Managing Tax Information From Brokerage Accounts

Brokerage accounts report income at the end of each year on form 1099. They are required to send these reports to their customers by February 28 of the following year so they can be included on your income tax return. The 1099 report segregates income by type--interest (taxable, tax exempt and accrued interest paid), dividends (including total dividends and qualified dividends), capital gains distributions and stocks and bonds sales.

Instructions

    • 1

      Report interest income on Schedule B. Ordinary interest income and accrued interest paid are taxable at your marginal income tax rate. Tax exempt income is also reported on Schedule B. Treasury bond interest is taxable on your federal income tax return, but it is tax exempt to the state if you live in a state that requires filing a state tax return. Municipal bond interest is not taxable on the federal 1040, but may be taxable to the state unless you live in the state that issued the bonds. In-state municipal bond interest is tax exempt on both federal and state income tax returns.

    • 2

      List dividend income on Schedule B. The brokerage 1099 will report total dividends and any amounts of these dividends that are qualified dividends. All your dividend income is taxable, but qualified dividends are taxed at a lower rate. If you are in the 10 percent or 15 percent tax brackets, your tax rate for qualified portions of dividend income is five percent. If your marginal tax rate is 25% or higher, the qualified dividends tax rate is 15 percent.

    • 3

      Record capital gains distributions on Schedule B, also. These distributions are treated as long term capital gains (gains on stocks, bonds and mutual funds held for more than one year). The tax rate of these distributions depends on your marginal tax rate. If you are in the 10% or 15% tax brackets, the tax rate on capital gains distributions is five percent. If your marginal tax rate is 25 percent or higher, the tax rate on capital gains distributions is 15 percent.

    • 4

      Use Schedule D to report the sale of stocks, bonds and mutual funds.
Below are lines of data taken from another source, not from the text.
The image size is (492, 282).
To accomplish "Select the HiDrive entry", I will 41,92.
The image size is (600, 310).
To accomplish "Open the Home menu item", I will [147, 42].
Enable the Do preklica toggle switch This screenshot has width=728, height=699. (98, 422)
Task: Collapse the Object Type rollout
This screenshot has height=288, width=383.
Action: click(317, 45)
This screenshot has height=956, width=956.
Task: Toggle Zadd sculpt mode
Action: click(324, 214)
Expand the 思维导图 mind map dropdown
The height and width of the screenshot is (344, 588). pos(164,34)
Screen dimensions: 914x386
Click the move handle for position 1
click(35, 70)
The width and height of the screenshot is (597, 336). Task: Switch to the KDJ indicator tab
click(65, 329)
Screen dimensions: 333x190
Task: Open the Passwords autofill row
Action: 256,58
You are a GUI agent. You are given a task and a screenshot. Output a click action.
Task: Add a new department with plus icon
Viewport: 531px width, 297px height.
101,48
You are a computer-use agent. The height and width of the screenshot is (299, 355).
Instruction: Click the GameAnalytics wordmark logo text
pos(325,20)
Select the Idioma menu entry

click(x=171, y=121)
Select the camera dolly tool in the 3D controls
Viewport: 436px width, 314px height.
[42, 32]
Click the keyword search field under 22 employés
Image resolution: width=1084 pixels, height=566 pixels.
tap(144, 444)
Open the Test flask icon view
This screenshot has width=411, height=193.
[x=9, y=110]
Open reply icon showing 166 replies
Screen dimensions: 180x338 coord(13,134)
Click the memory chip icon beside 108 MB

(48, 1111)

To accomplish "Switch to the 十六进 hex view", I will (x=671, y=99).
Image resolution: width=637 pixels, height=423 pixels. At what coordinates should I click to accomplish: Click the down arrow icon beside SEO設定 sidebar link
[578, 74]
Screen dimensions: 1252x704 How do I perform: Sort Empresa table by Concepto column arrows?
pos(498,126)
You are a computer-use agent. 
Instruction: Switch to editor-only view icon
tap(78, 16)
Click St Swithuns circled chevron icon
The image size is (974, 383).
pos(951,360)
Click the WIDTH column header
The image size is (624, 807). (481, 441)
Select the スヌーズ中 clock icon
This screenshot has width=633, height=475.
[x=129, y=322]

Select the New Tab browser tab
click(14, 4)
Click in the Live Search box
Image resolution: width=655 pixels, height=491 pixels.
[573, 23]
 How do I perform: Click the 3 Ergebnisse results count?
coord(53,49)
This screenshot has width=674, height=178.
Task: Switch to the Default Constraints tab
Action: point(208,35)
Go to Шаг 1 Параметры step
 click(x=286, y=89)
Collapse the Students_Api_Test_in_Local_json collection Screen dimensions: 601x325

You'll need to know your basis in these securities (how much you paid when you purchased the securities). If you purchased the securities from the brokerage company reporting the sales, the 1099 usually gives you this basis information. If you transferred the securities into the brokerage account after you bought them, you may need to consult your own records to determine the basis. On Schedule D, you must record the date of the purchase, the cost (your basis), the date of the sale and the sale price. If you sold the securities for more than you paid for them, you have a gain. If you sold them for less than you paid for them, you have a loss. If the purchase and sale occurred within one 12 month period, it's a short term gain or loss, taxed at your marginal tax rate. If the sale occurred more than a year after you purchased the securities, you have a long term capital gain or loss. A long term capital gain is taxed at five percent if you are in the 10 percent or 15 percent tax brackets and at 15 percent if you are in the 25 percent bracket or higher.

Tips & Warnings

  • Non-taxable distributions may also be reported in a brokerage 1099. These distributions are considered a return of capital and are not reportable or taxable.